6th one for the year. Big Male raiding the wife's garden. Happy Wife


----------



## Jdhunttrapfish (Jan 14, 2016)

Dead chucks a good chuck!


----------



## iawmmbones (Aug 18, 2016)

Sweet.What's your favorite caliber for woodchuck?


----------



## FREEPOP (Apr 11, 2002)

22 MAG for me. Sounds like kicking a deflated football when that hollow point hits em.


----------



## FREEPOP (Apr 11, 2002)

Just went out and got the one I missed the other day. Big ol' sow, to balance the herd.


----------



## Sprytle (Jan 8, 2005)

Oh Man! Perfect BBQ size! Since its a bigger one, stuff it with mushrooms and onions & cheese and tie it up! Mmmmmm...


----------



## old graybeard (Jan 19, 2006)

iawmmbones said:


> Sweet.What's your favorite caliber for woodchuck?


22mag gets it done for me.


----------



## old graybeard (Jan 19, 2006)

Sprytle said:


> Oh Man! Perfect BBQ size! Since its a bigger one, stuff it with mushrooms and onions & cheese and tie it up! Mmmmmm...


Sounds good!


----------



## Swampdog467 (Jul 6, 2017)

Sprytle said:


> Oh Man! Perfect BBQ size! Since its a bigger one, stuff it with mushrooms and onions & cheese and tie it up! Mmmmmm...


I've tried it twice, once with a young adult and once with a pup. Is pup the right term? Anyway, I didn't find it worth the effort. Very difficult to skin and the meat was tough. Is there a secret to either of those problems?

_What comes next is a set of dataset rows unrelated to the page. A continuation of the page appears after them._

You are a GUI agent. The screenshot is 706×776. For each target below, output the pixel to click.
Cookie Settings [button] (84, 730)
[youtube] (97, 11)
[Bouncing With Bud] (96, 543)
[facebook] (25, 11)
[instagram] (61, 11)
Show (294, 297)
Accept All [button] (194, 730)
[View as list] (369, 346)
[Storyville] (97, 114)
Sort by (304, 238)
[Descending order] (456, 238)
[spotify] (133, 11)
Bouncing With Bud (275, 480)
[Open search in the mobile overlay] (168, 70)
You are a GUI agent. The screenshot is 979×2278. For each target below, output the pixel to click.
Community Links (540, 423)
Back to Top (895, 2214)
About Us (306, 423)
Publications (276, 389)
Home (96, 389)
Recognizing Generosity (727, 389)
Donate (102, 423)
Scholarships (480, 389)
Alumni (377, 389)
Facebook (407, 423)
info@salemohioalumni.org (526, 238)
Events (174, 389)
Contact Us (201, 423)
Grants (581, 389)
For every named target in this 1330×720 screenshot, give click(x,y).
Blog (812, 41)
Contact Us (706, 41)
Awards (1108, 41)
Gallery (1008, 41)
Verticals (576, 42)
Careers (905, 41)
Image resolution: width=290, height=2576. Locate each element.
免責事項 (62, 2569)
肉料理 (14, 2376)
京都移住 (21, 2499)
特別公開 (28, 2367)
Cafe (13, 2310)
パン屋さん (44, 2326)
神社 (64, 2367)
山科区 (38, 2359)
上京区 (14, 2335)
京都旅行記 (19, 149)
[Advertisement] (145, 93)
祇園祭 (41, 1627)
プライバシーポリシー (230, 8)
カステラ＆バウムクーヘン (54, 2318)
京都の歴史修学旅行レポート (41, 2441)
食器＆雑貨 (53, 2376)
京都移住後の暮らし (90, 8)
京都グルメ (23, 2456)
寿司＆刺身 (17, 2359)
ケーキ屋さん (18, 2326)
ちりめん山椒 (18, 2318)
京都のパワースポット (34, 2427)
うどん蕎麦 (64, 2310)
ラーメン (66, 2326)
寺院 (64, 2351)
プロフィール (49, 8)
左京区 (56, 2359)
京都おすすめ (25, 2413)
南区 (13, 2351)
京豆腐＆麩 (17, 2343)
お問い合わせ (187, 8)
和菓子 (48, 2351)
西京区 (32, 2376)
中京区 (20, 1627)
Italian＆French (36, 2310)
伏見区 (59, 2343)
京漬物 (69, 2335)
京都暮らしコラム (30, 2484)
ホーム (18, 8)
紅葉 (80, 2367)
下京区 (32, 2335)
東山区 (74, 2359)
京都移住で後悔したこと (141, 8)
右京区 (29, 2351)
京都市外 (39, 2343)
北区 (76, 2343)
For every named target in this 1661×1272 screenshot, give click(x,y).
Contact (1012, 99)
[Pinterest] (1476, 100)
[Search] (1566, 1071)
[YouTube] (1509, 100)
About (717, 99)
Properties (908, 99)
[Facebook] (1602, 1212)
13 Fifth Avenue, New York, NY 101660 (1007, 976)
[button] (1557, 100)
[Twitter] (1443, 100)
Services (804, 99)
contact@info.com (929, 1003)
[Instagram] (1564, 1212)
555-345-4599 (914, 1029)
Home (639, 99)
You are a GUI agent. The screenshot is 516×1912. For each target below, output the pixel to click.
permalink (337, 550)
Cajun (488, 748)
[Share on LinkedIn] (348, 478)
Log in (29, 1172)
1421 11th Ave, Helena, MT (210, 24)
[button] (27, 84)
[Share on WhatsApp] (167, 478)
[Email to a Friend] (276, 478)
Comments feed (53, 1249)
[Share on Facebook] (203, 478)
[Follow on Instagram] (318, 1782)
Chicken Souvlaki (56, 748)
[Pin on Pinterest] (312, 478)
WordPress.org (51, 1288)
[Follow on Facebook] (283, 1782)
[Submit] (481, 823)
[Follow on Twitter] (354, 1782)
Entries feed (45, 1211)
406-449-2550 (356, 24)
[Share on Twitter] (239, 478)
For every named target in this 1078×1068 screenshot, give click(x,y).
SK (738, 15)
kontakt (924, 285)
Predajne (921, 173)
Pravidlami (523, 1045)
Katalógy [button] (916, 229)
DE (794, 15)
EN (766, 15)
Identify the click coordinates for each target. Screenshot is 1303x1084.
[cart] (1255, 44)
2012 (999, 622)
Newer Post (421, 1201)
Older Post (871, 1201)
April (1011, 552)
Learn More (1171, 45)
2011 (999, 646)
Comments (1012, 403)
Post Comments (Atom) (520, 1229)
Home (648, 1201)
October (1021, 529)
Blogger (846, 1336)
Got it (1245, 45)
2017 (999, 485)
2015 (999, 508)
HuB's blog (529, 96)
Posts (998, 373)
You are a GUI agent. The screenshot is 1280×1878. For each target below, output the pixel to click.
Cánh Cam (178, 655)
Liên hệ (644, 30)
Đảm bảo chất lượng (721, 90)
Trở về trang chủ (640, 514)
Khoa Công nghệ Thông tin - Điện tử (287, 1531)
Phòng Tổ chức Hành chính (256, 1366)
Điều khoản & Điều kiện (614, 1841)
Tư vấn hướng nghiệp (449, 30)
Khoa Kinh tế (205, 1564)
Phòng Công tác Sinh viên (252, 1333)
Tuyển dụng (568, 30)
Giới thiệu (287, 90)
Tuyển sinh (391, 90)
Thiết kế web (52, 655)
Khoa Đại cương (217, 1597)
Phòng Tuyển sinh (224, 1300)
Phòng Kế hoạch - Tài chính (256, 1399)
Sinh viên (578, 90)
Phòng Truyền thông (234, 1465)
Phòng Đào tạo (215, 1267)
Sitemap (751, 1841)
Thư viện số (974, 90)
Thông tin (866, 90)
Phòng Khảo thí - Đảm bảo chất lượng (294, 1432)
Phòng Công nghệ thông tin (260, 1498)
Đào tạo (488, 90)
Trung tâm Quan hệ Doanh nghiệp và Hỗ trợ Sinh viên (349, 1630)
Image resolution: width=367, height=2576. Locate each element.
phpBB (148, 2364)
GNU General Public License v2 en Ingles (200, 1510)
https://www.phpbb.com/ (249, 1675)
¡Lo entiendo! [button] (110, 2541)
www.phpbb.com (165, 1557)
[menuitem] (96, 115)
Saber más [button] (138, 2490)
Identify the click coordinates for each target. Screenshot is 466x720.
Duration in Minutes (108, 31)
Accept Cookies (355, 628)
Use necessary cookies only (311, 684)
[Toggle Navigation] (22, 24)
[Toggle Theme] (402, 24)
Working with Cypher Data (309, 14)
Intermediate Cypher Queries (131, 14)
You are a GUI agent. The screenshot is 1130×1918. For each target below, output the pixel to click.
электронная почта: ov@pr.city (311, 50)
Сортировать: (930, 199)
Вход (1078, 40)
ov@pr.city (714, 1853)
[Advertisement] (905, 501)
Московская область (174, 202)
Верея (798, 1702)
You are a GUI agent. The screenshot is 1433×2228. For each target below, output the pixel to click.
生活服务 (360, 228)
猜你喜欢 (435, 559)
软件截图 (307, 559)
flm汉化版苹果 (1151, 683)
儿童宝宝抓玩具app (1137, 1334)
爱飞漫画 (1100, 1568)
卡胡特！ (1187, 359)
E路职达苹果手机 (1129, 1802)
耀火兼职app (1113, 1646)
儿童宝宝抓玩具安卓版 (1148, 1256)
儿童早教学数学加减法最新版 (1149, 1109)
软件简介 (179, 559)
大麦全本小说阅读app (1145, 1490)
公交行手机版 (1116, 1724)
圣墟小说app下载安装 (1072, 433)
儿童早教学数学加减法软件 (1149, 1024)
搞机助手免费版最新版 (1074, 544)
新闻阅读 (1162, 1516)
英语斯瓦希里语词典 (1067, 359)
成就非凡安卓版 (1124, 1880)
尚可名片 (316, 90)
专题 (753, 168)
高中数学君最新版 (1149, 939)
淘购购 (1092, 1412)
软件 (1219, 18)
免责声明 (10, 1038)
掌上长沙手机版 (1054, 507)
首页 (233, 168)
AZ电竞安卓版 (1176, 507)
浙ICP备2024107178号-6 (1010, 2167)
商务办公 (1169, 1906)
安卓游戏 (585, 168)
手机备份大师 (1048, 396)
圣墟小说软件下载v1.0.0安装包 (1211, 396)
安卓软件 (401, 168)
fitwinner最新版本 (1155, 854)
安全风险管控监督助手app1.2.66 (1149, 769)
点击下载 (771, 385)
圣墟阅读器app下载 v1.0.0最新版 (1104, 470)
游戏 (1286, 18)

Sent from my XT1585 using Michigan Sportsman mobile app


----------



## K. Trout (Nov 17, 2008)

We rescued 2 Jack Russel Terriers last fall and to date 2 adult chucks and 2 pups. I haven't had to break out the live trap yet. LOL


----------



## wolverines (Jan 29, 2007)

I’ve got a large woodchuck hole in one of my food plots. I’ve killed 3 out of it this year. Kill one, another moves in.


----------



## FREEPOP (Apr 11, 2002)

Averaging one a day for the past two weeks


----------



## old graybeard (Jan 19, 2006)

Number 8


----------



## wolverines (Jan 29, 2007)

Found #4 in that same food plot a couple days ago. Haven’t killed him...yet.


----------



## wolverines (Jan 29, 2007)

Got #4 in that hole today


----------



## old graybeard (Jan 19, 2006)

Another one bites the dust.


----------



## 22 Chuck (Feb 2, 2006)

Lucky guys


----------



## FREEPOP (Apr 11, 2002)

I killed two Sunday morning. Definitely over 20 now.
The turkey vultures were busy, only hide and bones left this afternoon.


----------



## James Dymond (Feb 23, 2002)

FREEPOP said:


> I killed two Sunday morning. Definitely over 20 now.
> The turkey vultures were busy, only hide and bones left this afternoon.


----------



## James Dymond (Feb 23, 2002)

Freepop: We always had some around until we started getting more coyotes 20 or so years ago. I remember seeing a coyote on the side of US23 watching a chuck hole years ago. Chucks seemed to get scarce since then, but see a few now and the coyotes numbers are down now. Have you seen any relationship like that over in your area?
Jim


----------